Kurzum: das Ladenlokal von Laurents Fleischerei ist ein Schnäppchen. Zu verdanken hat er das der Semaest. Einer Institution, die sich um den Erhalt des Pariser Einzelhandels kümmert – im Auftrag und mit Geldern vom Rathaus. Der Stadtrat hat diesbezüglich einen Aktionsplan für mehrere Viertel aufgelegt. Dort hat die Semaest Vorkaufsrecht auf Ladenlokale, die veräußert werden. Unter den Pachtinteressenten wählt die Semaest den aus, dessen Warenangebot am besten ins Viertel passt.

Zitat Nr. 2:

Hunderten kleiner Geschäftsleute hat die gemeinnützige Einrichtung Semaest in den letzten fünfzehn Jahren gewissermaßen in den Sattel geholfen. Der Startschuss fiel 2004 im 11. Arrondissement, einem traditionellen Kleine-Leute-Viertel. Dort hatten sich nach und nach Textil-Grossisten breitgemacht. An mancher Ladenfassade klebte noch ein uraltes Bäckereischild, doch drinnen hing dutzendfach ein und derselbe Boutiquenfummel und an der Tür warnte ein Schild: Nur für Händler!

Bei den Viertelbewohnern wurde der Groll immer lauter. Bis das Rathaus eine Re-Vitalisierungs-Politik beschloss und die Semaest ihre Arbeit aufnahm. Und mit Erfolg gegen die Verödung des Stadtteils vorging. Olivia Polski, als Stadträtin zuständig für die Bereiche Einzelhandel und Handwerk, zieht eine erste Bilanz:

„Bei dieser ersten, ‚Vitalquartier‘ genannten Aktion haben wir festgestellt: Wenn wir nur fünf Prozent der Ladenzeile in einer Straße an interessante Einzelhändler verpachten, dann gelingt es nach und nach, die frühere Mono-Aktivität durch ein vielfältiges Einkaufsangebot zu ersetzen.“

Der Buchhandel genießt besonderen Schutz

2017 startete dïe Semaest ein neues Programm zur Wiederbelebung des Einzelhandels, mit einer Laufzeit von zwölf Jahren und einem Budget von 36 Millionen Euro. Über Pachteinnahmen und Erlöse aus den Ladenverkäufen fließt das Geld peu à peu in die Stadtkasse zurück. Im Visier hat die Semaest einerseits bestimmte Stadtteile, andererseits eine spezielle Branche, erklärt deren Direktorin Emmanuelle Hoss:

„Bei Buchhandlungen und Verlagen dürfen wir in ganz Paris intervenieren. Denn sie könnten ohne öffentliche Hilfe nicht überleben. Das liegt an der Buchpreisbindung in Frankreich und auch an der Konkurrenz durch Amazon. Wenn die Mieten hochgehen, bleiben die Buchhändler auf der Strecke. Wir verwalten im städtischen Auftrag nun 50 Buchhandlungen. Da handelt es sich wirklich um eine politische Entscheidung. Ohne die gäbe es heute in Paris so gut wie keinen unabhängigen Buchladen mehr.“

Die Aktivitäten der Semaest in Paris dienten der Macron-Regierung als Vorlage für ihr sogenanntes ‚Stadtherz-Aktions-Projekt‘. Ein Fünf-Milliarden-Euro-Programm, um in 222 französischen Städten das Zentrum und die Geschäftswelt neu zu beleben.

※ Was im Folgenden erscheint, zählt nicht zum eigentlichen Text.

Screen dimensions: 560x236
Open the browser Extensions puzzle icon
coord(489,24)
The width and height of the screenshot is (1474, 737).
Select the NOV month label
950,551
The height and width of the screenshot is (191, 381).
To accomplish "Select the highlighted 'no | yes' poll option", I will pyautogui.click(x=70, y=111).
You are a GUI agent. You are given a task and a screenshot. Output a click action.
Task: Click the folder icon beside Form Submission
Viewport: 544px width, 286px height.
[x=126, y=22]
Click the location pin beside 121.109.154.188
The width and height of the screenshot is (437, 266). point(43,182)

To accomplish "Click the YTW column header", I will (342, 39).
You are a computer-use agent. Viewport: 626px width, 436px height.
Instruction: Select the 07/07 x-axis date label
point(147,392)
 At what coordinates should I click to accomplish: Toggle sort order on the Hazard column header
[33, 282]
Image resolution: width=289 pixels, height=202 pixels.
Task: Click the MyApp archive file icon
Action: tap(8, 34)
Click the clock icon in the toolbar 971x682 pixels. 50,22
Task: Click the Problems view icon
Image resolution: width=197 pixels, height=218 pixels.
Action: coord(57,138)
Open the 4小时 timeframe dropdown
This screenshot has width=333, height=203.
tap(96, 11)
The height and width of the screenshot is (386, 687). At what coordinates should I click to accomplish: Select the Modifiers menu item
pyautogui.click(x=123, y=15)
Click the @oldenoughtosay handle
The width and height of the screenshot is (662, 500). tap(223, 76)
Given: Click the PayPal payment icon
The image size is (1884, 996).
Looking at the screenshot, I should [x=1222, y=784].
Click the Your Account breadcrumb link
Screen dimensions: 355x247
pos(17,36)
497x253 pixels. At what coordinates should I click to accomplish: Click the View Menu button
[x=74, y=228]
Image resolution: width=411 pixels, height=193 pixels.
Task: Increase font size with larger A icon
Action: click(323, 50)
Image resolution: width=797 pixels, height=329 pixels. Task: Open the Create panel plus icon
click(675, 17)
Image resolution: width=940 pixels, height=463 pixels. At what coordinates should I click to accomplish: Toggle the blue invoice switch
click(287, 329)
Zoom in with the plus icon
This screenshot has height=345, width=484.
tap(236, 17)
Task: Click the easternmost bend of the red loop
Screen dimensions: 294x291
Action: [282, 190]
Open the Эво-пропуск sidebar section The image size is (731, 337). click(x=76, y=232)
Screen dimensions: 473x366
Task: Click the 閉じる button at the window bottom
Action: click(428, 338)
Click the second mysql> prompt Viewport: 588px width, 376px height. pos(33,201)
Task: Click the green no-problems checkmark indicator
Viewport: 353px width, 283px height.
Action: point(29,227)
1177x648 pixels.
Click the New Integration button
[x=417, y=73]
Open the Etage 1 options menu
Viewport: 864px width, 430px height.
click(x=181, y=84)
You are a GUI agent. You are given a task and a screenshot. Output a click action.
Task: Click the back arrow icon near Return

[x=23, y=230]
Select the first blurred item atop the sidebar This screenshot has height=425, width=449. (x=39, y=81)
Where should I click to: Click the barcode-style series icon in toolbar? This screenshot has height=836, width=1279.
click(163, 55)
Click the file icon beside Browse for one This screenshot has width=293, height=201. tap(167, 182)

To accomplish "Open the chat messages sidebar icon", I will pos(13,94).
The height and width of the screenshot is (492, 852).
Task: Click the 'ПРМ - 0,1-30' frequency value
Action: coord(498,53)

Es geht also. Auch in Deutschland? In Duisburg? Ich bin mir in der Vergangenheit und auch heute oftmals nicht sicher, ob von Seiten der Politiker in Berlin und auch vor Ort es überhaupt gewollt ist, den Einzelhandel zu retten, denke ich z.B. an die ganzen Verordnungen und besonderen finanziellen Belastungen, denen kleine Geschäfte ausgeliefert sind oder die verhindern, dass es auf den Straßen in der Innenstadt lebhafter und interessanter zugeht. (Jeden Tag und nicht nur zu den Wein-, Mittelalter-usw.- Festen). „Runde Tische“ werden gebildet, aber oftmals kommt da dann nur das Bepflanzen von Blumenkübel zur Verschönerung des Stadtbildes heraus.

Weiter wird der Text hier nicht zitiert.